Consignes →
[1] Reproduisez fidèlement le passage de l'extrait sur l'affaire Pegasus qui commence à "Si Israël n’est" et se termine à "rappelle la même source.".
[2] D'après l'extrait sur l'affaire Pegasus, quel ministère a autorisé la société NSO à exporter son logiciel au Maroc ?

Extrait présenté →
※

El Confidencial s’étonne de l’absence de réaction ferme de la part du gouvernement espagnol envers le Maroc.
Non seulement, l’Exécutif dirigé par Sánchez n’a pas le Maroc mais il a même tenté de le disculper par le biais de son ministre des Affaires étrangères Manuel Albares qui mène avec Sanchez une politique de rapprochement avec Rabat.
Madrid n’a également pas montré une fermeté vis-à-vis d’Israël, fabriquant du logiciel ayant servi au piratage de plusieurs membres de son gouvernement, dont le chef de l’Exécutif.
Ce n’est pas le cas de la France qui a exprimé son mécontentement vis-à-vis du Maroc. L’écrivain Tahar Benjelloun a révélé dernièrement l’échange téléphonique tendu entre le président français Emmanuel Macron et le Roi du Maroc Mohamed VI.
Le président Macron n’a pas également reçu le souverain marocain durant son long séjour en France, note El Confidencial. Paris a également mis fin à la collaboration entre les services secrets français et israéliens, selon la même source.
Le juge espagnole chargée de l’affaire Pegasus n’a pas reçu de réponses favorables à ses demandes de commission rogatoires en Israël qui a invité le gouvernement espagnol à s’y prendre par la voie diplomatique.
Cependant, les autorités espagnoles n’ont à aucun moment protesté devant leurs homologues israéliennes, ajoute El Confidencial citant des sources diplomatiques.
Si Israël n’est pas l’auteur de l’espionnage, la société israélienne NSO, fabricante du logiciel Pegasus, a été autorisée à exporter son produit au Maroc par le ministère de la Défense israélien, rappelle la même source.
Les révélations du journal El Confidencial ne manqueront pas d’alimenter les débats alors que la campagne électorale bat son plein en Espagne.

※

Enregistrements d'un jeu de données →
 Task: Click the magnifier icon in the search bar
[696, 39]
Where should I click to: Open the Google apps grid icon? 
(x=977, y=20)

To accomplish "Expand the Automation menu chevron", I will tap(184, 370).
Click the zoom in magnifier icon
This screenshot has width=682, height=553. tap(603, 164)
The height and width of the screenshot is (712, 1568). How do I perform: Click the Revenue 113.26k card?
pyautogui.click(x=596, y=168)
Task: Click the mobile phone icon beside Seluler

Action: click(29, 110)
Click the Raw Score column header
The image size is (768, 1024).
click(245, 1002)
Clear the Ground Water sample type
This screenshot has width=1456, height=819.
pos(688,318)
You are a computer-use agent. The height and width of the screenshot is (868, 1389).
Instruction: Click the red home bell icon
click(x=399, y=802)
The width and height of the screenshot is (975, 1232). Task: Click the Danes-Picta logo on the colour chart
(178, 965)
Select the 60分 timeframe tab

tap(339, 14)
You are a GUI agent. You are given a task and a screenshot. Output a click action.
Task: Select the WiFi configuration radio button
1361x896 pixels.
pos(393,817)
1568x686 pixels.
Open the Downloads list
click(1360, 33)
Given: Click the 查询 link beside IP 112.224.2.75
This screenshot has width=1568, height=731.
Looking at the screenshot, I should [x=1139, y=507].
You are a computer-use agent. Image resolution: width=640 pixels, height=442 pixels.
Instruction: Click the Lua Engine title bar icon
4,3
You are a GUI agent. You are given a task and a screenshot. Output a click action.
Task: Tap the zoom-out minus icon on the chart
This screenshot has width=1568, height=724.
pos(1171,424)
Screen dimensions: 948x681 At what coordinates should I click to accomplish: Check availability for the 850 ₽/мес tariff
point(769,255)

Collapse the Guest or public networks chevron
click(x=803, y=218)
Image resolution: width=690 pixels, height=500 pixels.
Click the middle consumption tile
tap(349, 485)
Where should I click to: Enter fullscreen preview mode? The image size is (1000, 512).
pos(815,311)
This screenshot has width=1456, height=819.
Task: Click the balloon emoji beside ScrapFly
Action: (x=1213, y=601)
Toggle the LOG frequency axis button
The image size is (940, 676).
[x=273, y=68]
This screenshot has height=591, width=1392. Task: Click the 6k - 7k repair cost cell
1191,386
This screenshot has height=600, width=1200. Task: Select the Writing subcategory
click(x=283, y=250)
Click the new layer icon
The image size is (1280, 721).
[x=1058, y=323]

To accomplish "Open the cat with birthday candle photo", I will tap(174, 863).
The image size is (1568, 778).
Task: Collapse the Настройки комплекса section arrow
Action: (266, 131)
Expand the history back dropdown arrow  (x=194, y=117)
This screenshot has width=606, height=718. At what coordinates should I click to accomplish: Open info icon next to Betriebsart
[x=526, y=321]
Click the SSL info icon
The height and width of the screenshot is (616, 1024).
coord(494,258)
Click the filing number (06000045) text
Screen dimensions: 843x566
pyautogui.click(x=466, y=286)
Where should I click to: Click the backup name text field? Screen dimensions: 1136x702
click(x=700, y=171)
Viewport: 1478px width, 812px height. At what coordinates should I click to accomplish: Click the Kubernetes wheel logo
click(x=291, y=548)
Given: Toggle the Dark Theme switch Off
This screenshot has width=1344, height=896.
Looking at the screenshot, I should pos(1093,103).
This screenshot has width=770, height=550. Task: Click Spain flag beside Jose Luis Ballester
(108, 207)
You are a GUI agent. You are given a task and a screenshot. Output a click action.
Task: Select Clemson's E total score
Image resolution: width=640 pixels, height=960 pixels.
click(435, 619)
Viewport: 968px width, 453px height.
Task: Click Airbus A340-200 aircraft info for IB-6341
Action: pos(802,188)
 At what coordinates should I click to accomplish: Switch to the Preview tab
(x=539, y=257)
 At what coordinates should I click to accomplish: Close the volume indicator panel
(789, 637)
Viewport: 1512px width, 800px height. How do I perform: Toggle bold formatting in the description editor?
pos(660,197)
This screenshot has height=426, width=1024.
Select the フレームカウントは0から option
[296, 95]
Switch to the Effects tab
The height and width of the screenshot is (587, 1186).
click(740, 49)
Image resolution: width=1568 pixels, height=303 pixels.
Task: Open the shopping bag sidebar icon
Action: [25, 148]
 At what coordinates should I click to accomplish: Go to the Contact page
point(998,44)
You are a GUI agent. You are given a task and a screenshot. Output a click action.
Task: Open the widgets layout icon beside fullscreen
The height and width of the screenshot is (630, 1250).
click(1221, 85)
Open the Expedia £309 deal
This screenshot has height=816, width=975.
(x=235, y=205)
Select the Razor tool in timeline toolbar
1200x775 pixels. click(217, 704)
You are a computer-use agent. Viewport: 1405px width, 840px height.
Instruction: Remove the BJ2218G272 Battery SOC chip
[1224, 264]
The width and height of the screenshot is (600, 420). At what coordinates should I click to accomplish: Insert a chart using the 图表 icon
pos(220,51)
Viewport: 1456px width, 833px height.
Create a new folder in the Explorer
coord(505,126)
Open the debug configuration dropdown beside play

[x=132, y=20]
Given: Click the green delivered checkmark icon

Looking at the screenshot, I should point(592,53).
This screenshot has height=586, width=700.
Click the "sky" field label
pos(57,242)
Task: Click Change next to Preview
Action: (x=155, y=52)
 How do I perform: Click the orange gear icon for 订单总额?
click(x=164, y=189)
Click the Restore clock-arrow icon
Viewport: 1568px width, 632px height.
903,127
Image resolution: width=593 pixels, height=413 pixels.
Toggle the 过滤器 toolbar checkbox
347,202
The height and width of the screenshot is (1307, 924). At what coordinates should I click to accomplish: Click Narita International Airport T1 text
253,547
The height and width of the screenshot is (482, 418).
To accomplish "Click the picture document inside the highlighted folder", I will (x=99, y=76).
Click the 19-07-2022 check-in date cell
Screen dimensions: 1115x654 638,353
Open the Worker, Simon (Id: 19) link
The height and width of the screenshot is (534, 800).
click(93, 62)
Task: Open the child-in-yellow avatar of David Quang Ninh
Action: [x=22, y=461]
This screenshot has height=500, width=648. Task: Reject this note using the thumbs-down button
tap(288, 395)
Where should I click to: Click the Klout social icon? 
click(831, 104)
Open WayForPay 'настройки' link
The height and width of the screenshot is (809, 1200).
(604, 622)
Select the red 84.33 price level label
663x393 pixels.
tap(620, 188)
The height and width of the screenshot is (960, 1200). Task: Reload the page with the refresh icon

※

Réponses attendues →
[1]
Si Israël n’est pas l’auteur de l’espionnage, la société israélienne NSO, fabricante du logiciel Pegasus, a été autorisée à exporter son produit au Maroc par le ministère de la Défense israélien, rappelle la même source.

[2] Le ministère de la Défense israélien.